[Stored data entries]
-------

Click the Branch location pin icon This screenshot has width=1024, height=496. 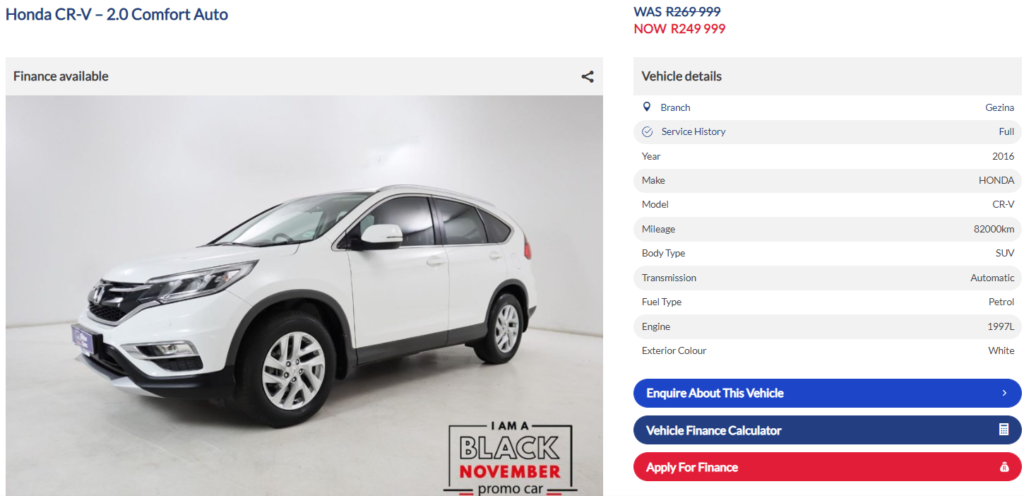(x=647, y=107)
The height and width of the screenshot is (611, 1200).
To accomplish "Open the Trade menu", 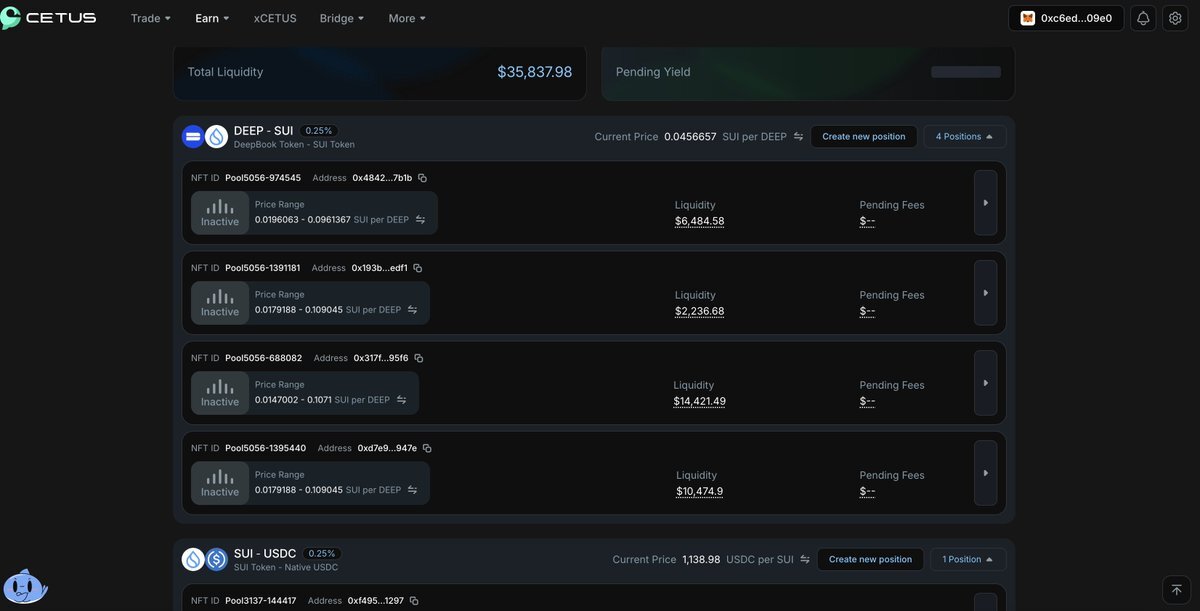I will (x=150, y=18).
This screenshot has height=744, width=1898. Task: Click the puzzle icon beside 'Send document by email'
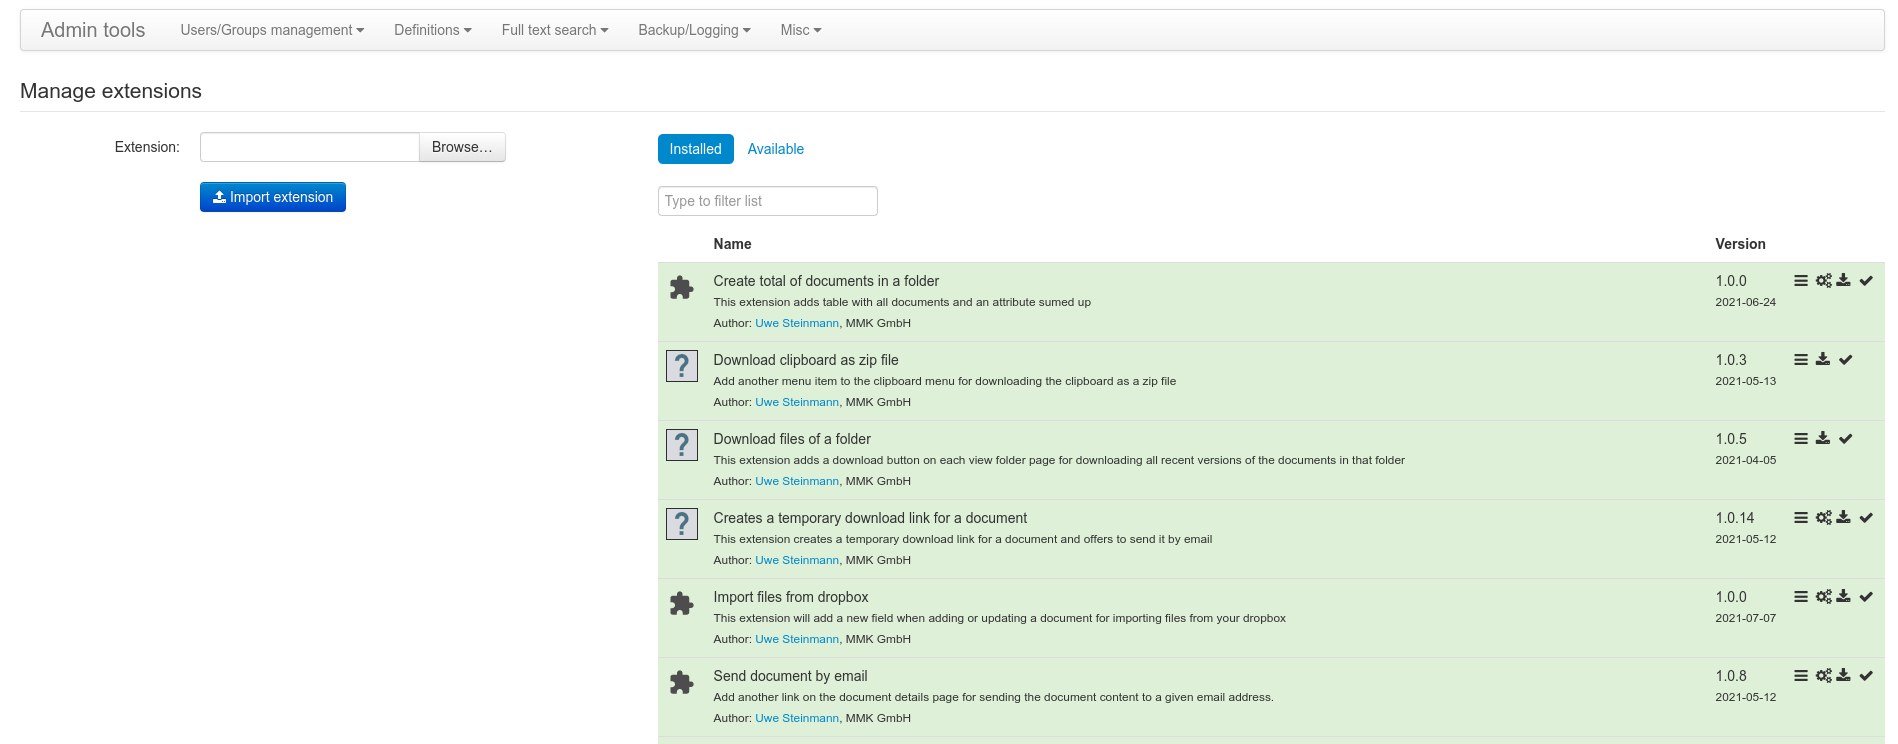(682, 683)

-------

Exercise goal :: Give back only the lines from the one that carries "This screenshot has height=744, width=1898." through the final line above, both included. Drop all pictures.

Answer to this exercise ::
This screenshot has height=744, width=1898. Task: Click the puzzle icon beside 'Send document by email'
(682, 683)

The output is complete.